## TASK TO COMPLETE
Reproduce the London reconstruction article word for word between "Let’s look at" and "a century old.", inclusive.

## EXERCISE TEXT
::::::

Dave Hill: London needs reconstructing after years of culture war

Dave Hill: London needs reconstructing after years of culture war

I won’t compare it to the Blitz. That would be wildly off target and in poor taste. But I can show you damage, injury and death. Ever since Boris Johnson won his 2019 majority by conquering Labour’s northern “red wall”, Conservatism has been making war on London, weakening its government, cutting its supply lines, subjecting it to hostile propaganda. Already wounded by Brexit and then assailed by the pandemic, the capital and its people have been resilient through it all. They are, though, in need of post-culture war reconstruction, and it shows.

Let’s begin with housing. Contrary to some accounts, the amount of social and other significantly sub-market rented homes in London has not fallen in absolute terms this century, but it has as a proportion of Greater London’s overall stock – down from 29 to 22 per cent. Meanwhile, London’s population has been rising, adding to existing demand. Where do all the extra people needing such homes end up? Often homeless and in the enlarged, insecure, too often sub-standard private rented sector, including many families with children. And there are other kinds of shortage. London needs housing reinforcements. Not nearly enough have been supplied.

Let’s look at transport, another vital form of infrastructure any growing and thriving city needs. The Elizabeth line is with us, half of it paid for with taxes directly raised in London and pretty much all the rest indirectly from London too, given the size of the tax surplus the capital generates when almost everywhere else produces none. Alas, at the same time, London’s transport authority has been coerced and sabotaged by hostile forces upstream. Our bus service has got smaller. HS2’s future is uncertain. We have Tube trains half a century old.

::::::

## ENTRIES SUPPLIED
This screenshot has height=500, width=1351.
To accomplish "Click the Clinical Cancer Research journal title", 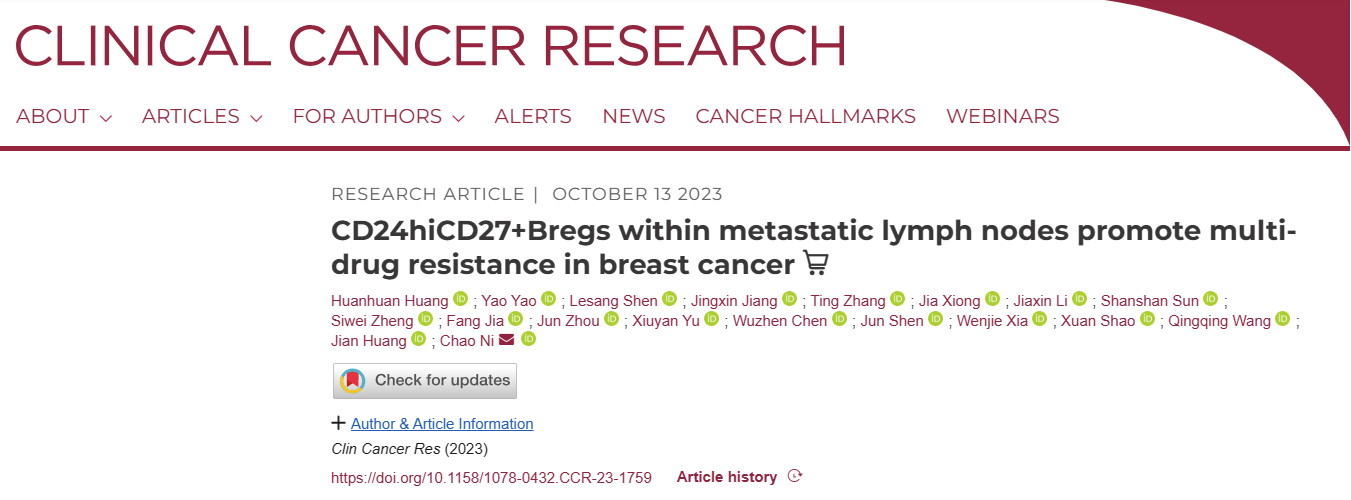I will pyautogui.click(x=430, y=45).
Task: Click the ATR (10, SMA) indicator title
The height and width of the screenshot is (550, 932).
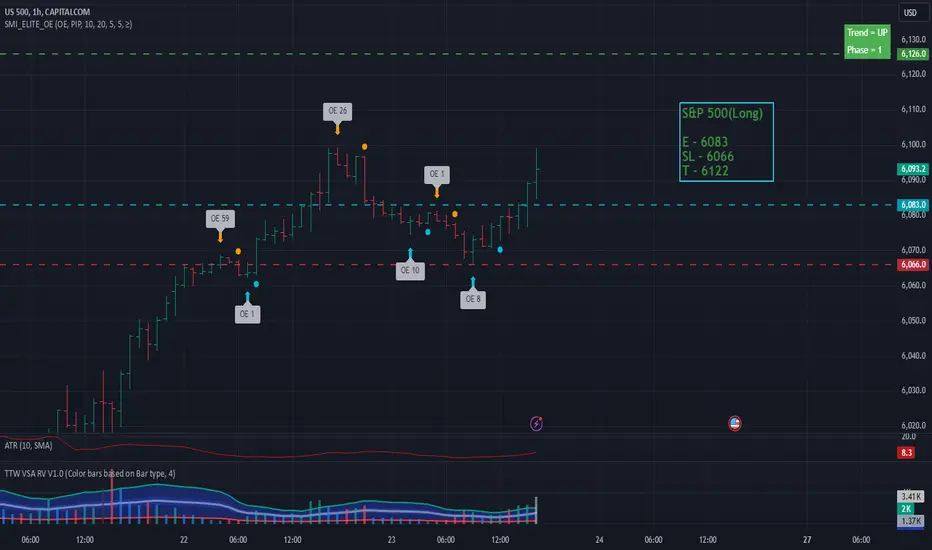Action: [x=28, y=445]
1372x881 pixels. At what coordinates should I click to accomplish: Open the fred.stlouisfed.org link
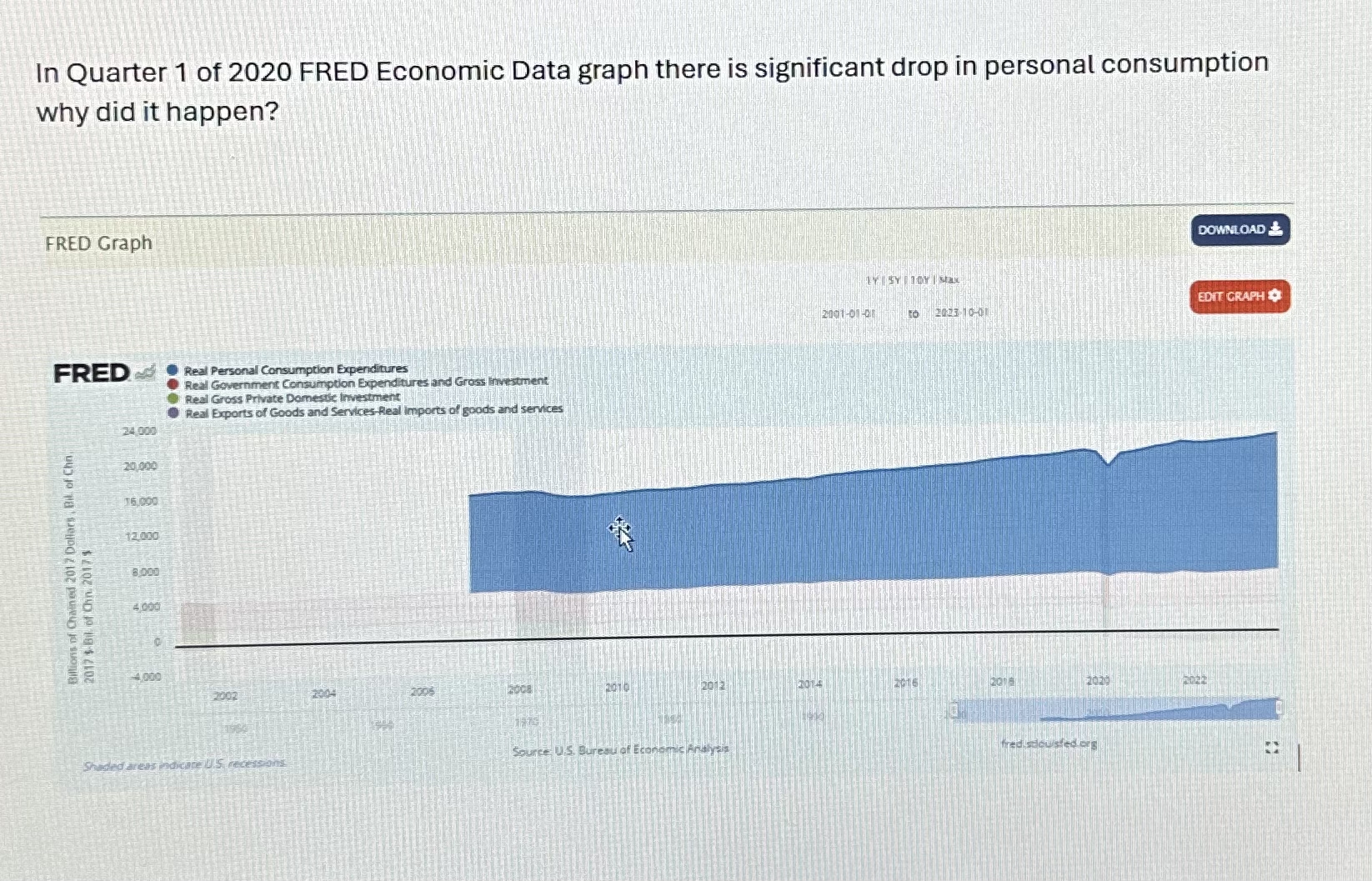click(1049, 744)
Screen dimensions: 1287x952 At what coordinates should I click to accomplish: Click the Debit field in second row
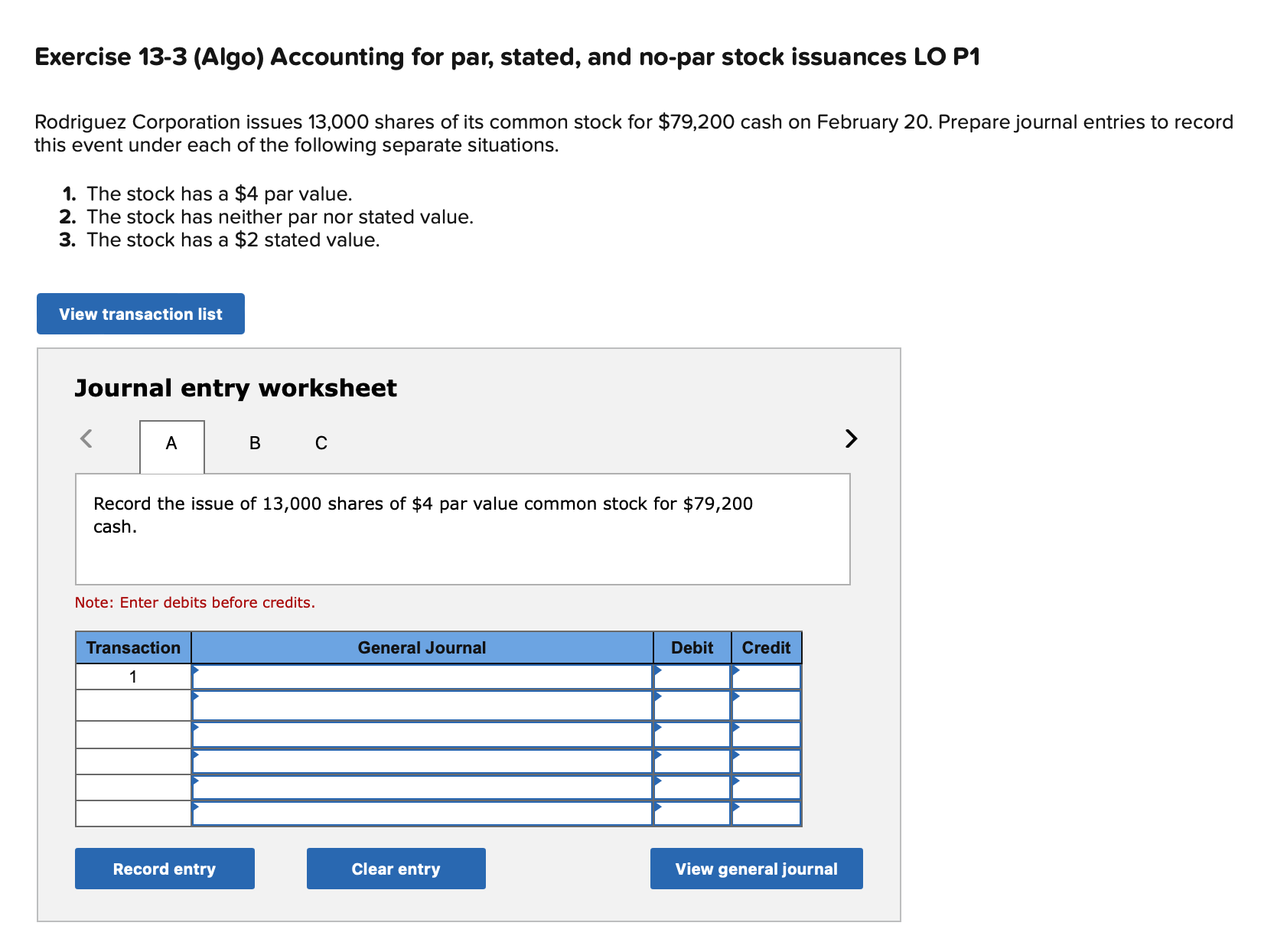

::::::

## RESULT OF THE EXERCISE
Let’s look at transport, another vital form of infrastructure any growing and thriving city needs. The Elizabeth line is with us, half of it paid for with taxes directly raised in London and pretty much all the rest indirectly from London too, given the size of the tax surplus the capital generates when almost everywhere else produces none. Alas, at the same time, London’s transport authority has been coerced and sabotaged by hostile forces upstream. Our bus service has got smaller. HS2’s future is uncertain. We have Tube trains half a century old.